The same engine can run in different modes:

comptime mode
Runs during compilation with deterministic compiler context, sandboxing, resource limits, and compiler-provided intrinsics such as Type, reflection, Compiler.err, attribute setters, module(...), and include(...).
runtime mode
Runs verified IR for execution tests or a future complete interpreted backend.

These modes differ by allowed capabilities, host access, and resource policy. They do not define different Catalyst language semantics.

Interpreter Uses

The interpreter can support:

  • deterministic execution tests without invoking a C compiler
  • quick validation of IR semantics
  • constant evaluation
  • demand-driven and forced comptime execution
  • diagnostics for unsupported runtime behavior in checked contexts

Comptime

comptime is powered by the same semantic model as normal compiled code. The IR interpreter gives Catalyst one execution path for compile-time evaluation instead of inventing a separate evaluator with different behavior. Compiler-owned semantic values are represented as opaque comptime handles with explicit intrinsic handlers, as documented in Comptime Bootstrapping and Compiler Objects.

Comptime interpretation must be:

  • deterministic
  • sandboxed
  • resource-limited
  • cacheable
  • independent of host-global mutable state

Comptime interpretation uses target semantics, not host semantics. Pointer-sized integer behavior, layout queries, alignment, ABI checks, and checked safety behavior are evaluated for the selected compilation target and safety mode. See Target and Safety Modes.

Comptime code may use ordinary language constructs once they lower to verified IR, including locals, aggregate values, address-taking, pointer parameters, loads, stores, and slices. The comptime boundary restricts host effects and nondeterminism, not ordinary memory semantics.

Backend Contract

The interpreter should obey the same backend-facing IR contract as C and future LLVM emission:

  • consume verified IR only
  • reject malformed or unsupported IR deterministically
  • avoid source-level name resolution
  • avoid backend-specific semantic rules
  • produce deterministic results and diagnostics

Checked safety failures trap in a deterministic panic-like way outside ordinary error returns. Interpreter trap reports must include a stable trap kind and should include a source span when IR carries one. Trap output must not depend on host formatting, pointer addresses, or nondeterministic ordering.

Implementation Coverage

V1 requires the interpreter model to support real IR execution with an abstract memory model. Any accepted source that demands comptime evaluation must lower to verified IR and execute through this interpreter. Missing support for an IR operation used by accepted demanded comptime code is an implementation gap, not a separate language mode.

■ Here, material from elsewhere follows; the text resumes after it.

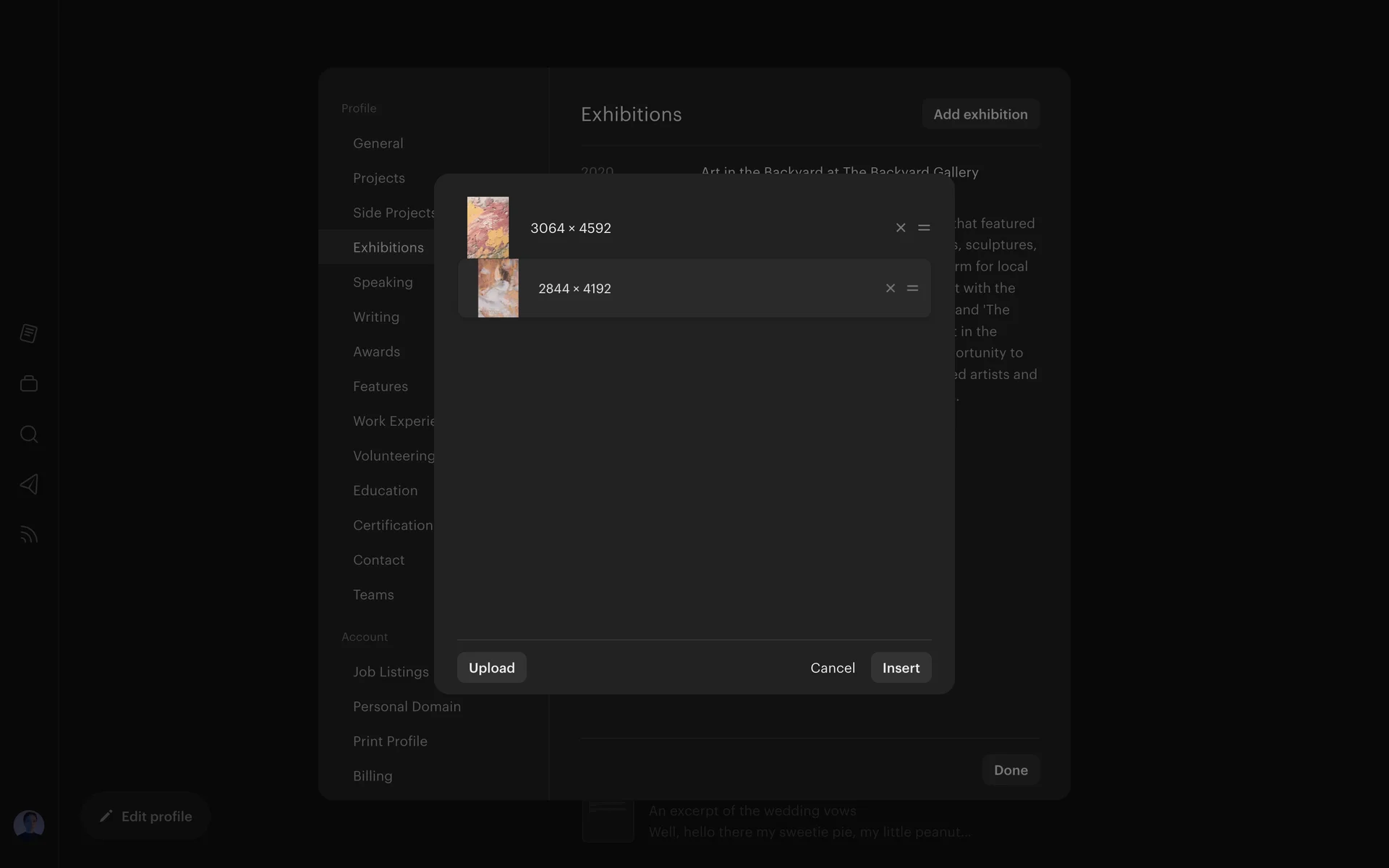
Task: Go to the Speaking section
Action: tap(383, 282)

Interpreter implementation work naturally follows the IR feature set:

  • scalar values, constants, locals, function calls, binary operations, returns, blocks, branches, and traps;
  • aggregate values, address-taking, pointer parameters, loads, stores, and slices;
  • compiler-approved comptime intrinsics for Type, reflection, diagnostics, attributes, and module/include evaluation.

Runtime IO, arbitrary host calls, external function execution, hidden host-global mutable state, broad allocation effects, realtime restrictions, and complete runtime interpreter coverage are not required for the Core Compiler Pipeline acceptance item.